The good guys look well positioned to win in the long term. Let's hope for few problems in the short term and Godspeed to the cybersecurity professionals who do this work. If we're very lucky this can be another y2k.
For the detail-oriented, I highly recommend Anthropic's long post: https://red.anthropic.com/2026/mythos-preview/
Great insights, Kai. Thanks.
Excellent write-up! But not exactly new news. See below. Just as humans are going to be too slow to conduct warfare with AIs, humans are going to have to be eliminated from coding and QA. Humans are too much of a security risk.
I recall reading some story where AIs are everywhere, battling each other. Peoples AI driven devices, some implanted, are constantly working to protect themselves from viruses from other AIs.
----
Exclusive: Anthropic's new model is a pro at finding security flaws
Sam Sabin
5 Feb 2026
Anthropic's latest AI model has found more than 500 previously unknown high-severity security flaws in open-source libraries with little to no prompting, the company shared first with Axios.

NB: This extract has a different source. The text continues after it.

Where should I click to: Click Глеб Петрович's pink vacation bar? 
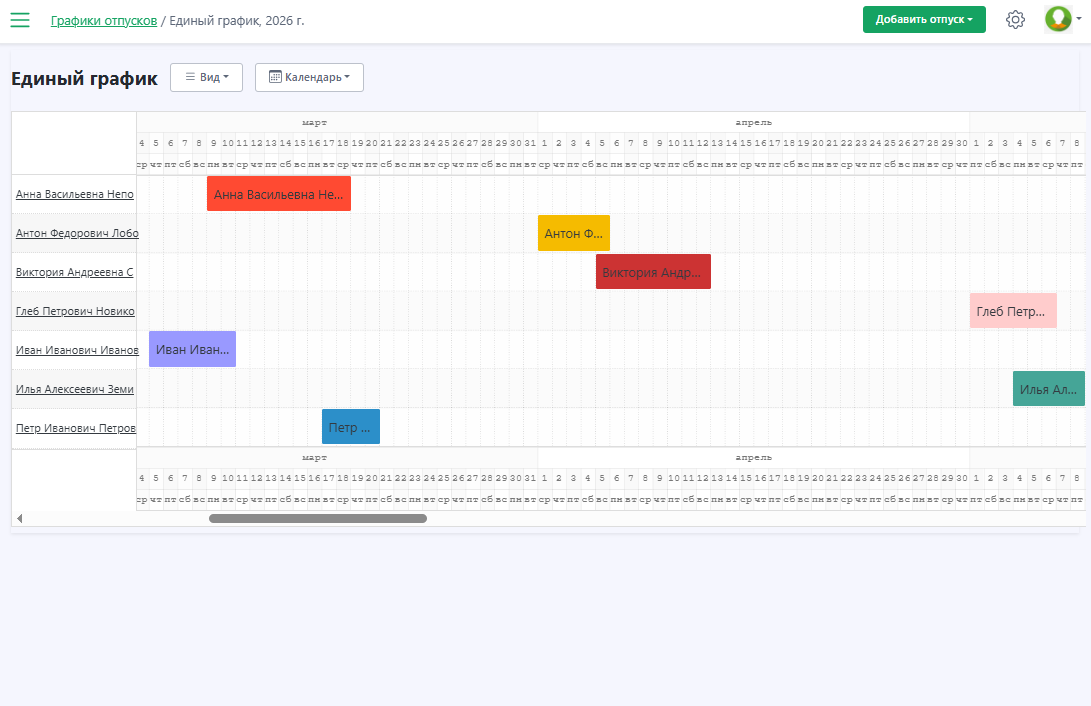[x=1012, y=311]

Why it matters: The advancement signals an inflection point for how AI tools can help cyber defenders, even as AI is also making attacks more dangerous.
Driving the news: Anthropic debuted Claude Opus 4.6, the latest version of its largest AI model, on Thursday.

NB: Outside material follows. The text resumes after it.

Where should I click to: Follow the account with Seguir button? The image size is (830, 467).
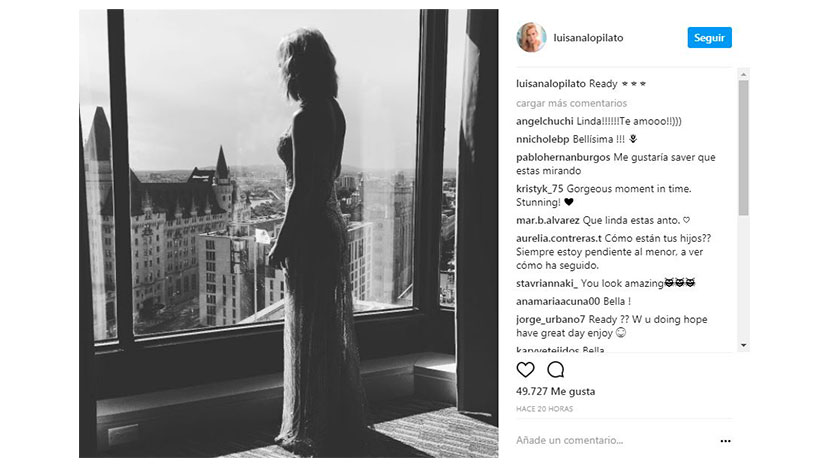pyautogui.click(x=709, y=38)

• Before its debut, Anthropic's frontier red team tested Opus 4.6 in a sandboxed environment to see how well it could find bugs in open-source code.
• The team gave the Claude model everything it needed to do the job — access to Python and vulnerability analysis tools, including classic debuggers and fuzzers — but no specific instructions or specialized knowledge.

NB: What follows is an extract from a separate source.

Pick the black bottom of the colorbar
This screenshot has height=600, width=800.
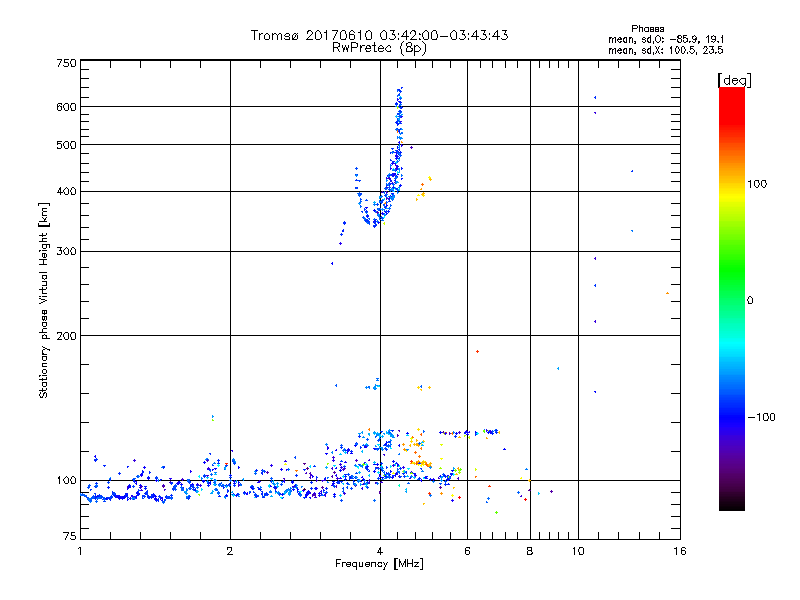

• Claude found more than 500 previously unknown zero-day vulnerabilities in open-source code using just its "out-of-the-box" capabilities, and each one was validated by either a member of Anthropic's team or an outside security researcher.
...
https://www.axios.com/2026/02/05/anthropic-claude-opus-46-software-hunting
Thanks for pointing the Axios article about 4.6! I agree that previous versions of Claude (particularly 4.6) and other models had the capability to find security flaws. If we take Anthropic's word, the types of exploits that Mythos Preview are capable of is significantly more impressive than the examples Anthropic gave for Opus 4.6. (You can read https://red.anthropic.com/2026/zero-days/ versus https://red.anthropic.com/2026/mythos-preview/).
That being said, one thing I had wished I'd emphasized more is that there isn't a particular reason that Mythos Preview is near the ceiling of model's cybersecurity capability. So I would not be surprised to see models above Mythos capability in 2026
Yeah, every reason to think in 3 months cutting edge models will find a new layer of bugs. It also looks like doubling the amount of CPU spent on finding these bugs would have found a few hundred more, and it's probably very expensive to get to the point where you stop finding them.
Grace and peace to you Amigo,
https://claude.ai/public/artifacts/540acc9d-1cf3-4cde-9f00-8915c2060c80
Markets and Planning in the Surveillance Ecosystem ~ 📯💰🇦🇹🐲🤖💸💽⚡🦅📜🐳📋💱🌐
Very informative. Thank you for writing. Would it be possible to write an explainer piece about how exactly the model found the vulnerability? What were the prompts, what was the goal, and so forth? What does the structure of, say, OpenBSD look like and how does Claude parse millions of lines of code to get at this vulnerability? I have a hard time wrapping my mind around these questions.
Also, I often wonder, because I have no domain knowledge, how likely these vulnerabilities are likely to be hacked in practice? You mentioned that Firefox and Chrome don't really let a website code get too close to the system. Many crucial systems are also not on the internet. More context would be good. I should say I'm biased to be suspicious of claims like this, because I think they often get inflated like the MITR claim about task length.